Description of the task:
Write only the number of lines in the entries below that contain the word "will".
-- Extracted material follows --
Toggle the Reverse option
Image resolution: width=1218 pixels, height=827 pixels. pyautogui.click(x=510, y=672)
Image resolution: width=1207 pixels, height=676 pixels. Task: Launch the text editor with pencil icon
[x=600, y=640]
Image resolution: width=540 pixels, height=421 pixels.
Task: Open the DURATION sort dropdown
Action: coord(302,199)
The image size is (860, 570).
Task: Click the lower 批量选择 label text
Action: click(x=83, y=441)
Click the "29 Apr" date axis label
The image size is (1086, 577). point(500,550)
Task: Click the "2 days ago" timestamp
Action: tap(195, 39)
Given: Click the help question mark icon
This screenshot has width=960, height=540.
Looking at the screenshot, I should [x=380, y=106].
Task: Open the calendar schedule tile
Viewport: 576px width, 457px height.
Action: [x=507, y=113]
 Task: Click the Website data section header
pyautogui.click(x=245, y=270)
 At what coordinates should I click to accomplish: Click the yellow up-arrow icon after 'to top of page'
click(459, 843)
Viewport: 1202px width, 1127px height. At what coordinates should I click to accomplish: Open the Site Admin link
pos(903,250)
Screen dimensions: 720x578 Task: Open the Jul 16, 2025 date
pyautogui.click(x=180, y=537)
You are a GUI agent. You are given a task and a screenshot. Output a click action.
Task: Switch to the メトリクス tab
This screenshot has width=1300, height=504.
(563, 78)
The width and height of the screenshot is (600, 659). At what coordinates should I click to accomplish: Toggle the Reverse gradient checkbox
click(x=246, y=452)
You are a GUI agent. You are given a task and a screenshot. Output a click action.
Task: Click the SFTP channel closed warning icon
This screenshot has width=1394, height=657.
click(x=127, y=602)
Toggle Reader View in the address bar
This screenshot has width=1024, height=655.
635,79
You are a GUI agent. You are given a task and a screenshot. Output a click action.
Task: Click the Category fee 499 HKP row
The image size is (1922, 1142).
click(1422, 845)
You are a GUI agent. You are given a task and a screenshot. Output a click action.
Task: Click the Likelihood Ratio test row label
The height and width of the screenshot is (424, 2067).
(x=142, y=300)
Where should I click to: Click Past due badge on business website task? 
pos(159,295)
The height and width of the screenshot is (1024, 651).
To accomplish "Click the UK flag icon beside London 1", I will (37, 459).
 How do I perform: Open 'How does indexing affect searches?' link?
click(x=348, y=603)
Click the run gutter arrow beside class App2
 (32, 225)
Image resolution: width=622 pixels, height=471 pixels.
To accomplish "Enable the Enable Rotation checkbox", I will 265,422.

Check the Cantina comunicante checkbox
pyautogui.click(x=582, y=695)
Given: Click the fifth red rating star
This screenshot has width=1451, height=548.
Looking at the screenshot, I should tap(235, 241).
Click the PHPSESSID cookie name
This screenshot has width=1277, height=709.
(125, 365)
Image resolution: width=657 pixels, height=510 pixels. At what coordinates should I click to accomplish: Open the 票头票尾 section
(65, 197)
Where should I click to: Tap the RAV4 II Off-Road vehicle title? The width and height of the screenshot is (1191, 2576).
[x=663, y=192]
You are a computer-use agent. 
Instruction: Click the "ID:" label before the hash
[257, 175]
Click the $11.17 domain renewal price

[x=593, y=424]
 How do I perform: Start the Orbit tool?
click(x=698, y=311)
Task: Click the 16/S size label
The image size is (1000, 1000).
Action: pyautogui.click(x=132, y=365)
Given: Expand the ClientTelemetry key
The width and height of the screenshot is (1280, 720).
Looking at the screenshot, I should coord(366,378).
-- Extracted material concluded --
Solution for this problem:
2